Finalement, moins alarmant mais tout aussi révélateur, un des fondateurs du mouvement Europe shall be saved a quitté l’aventure après avoir vécu un «abus d’autorité». Le milieu évangélique est aussi confronté à des abus d’autorité pouvant entraîner des situations graves, extrêmement préoccupantes et dévastatrices pour les victimes: trois cas de figures récents qui amènent à réfléchir.
«Tests de virginité» et «passages à tabac»

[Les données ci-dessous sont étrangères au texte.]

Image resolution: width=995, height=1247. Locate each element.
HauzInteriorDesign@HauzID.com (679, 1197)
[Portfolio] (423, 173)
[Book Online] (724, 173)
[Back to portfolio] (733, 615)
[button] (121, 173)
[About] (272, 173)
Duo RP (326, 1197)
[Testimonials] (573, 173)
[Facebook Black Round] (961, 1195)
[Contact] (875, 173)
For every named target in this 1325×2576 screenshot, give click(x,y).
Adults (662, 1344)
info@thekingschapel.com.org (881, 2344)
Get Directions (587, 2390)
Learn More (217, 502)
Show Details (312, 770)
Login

Installée au cœur de la Drôme des collines (région Rhônes-Alpes), l’école protestante du Cèdre a tout pour être un cadre idyllique pour étudier: bâtiments flambant neufs, professeurs dévoués, faibles effectifs par classe, uniformes proprets et terrains de sport au milieu de la forêt. Véritable vitrine de la mission Kwasizabantu, l’école privée hors contrat jouit d’une excellente réputation dans la région. Le mouvement fondé en 1970 en Afrique du Sud par Erlo Stegen a fait des émules en France (en région parisienne, en Alsace et dans le Sud-Est), mais aussi en Allemagne, en Roumanie, et en Suisse.
La famille Läderach, propriétaire de la chocolaterie du même nom à Ennenda, dans le canton de Glaris en Suisse, a notamment fait partie des chevilles ouvrières de KSB en terres helvétiques.
Aujourd’hui, le mouvement est plus divisé que jamais. Une scission s’est faite entre les membres restés fidèles à la base en Afrique du Sud et les missions Kwasizabantu aux Pays-Bas, en Belgique, en France, en Suisse et en Australie, indépendantes depuis 2019. Elles dénonçaient le contrôle abusif des dirigeants et l’opacité financière.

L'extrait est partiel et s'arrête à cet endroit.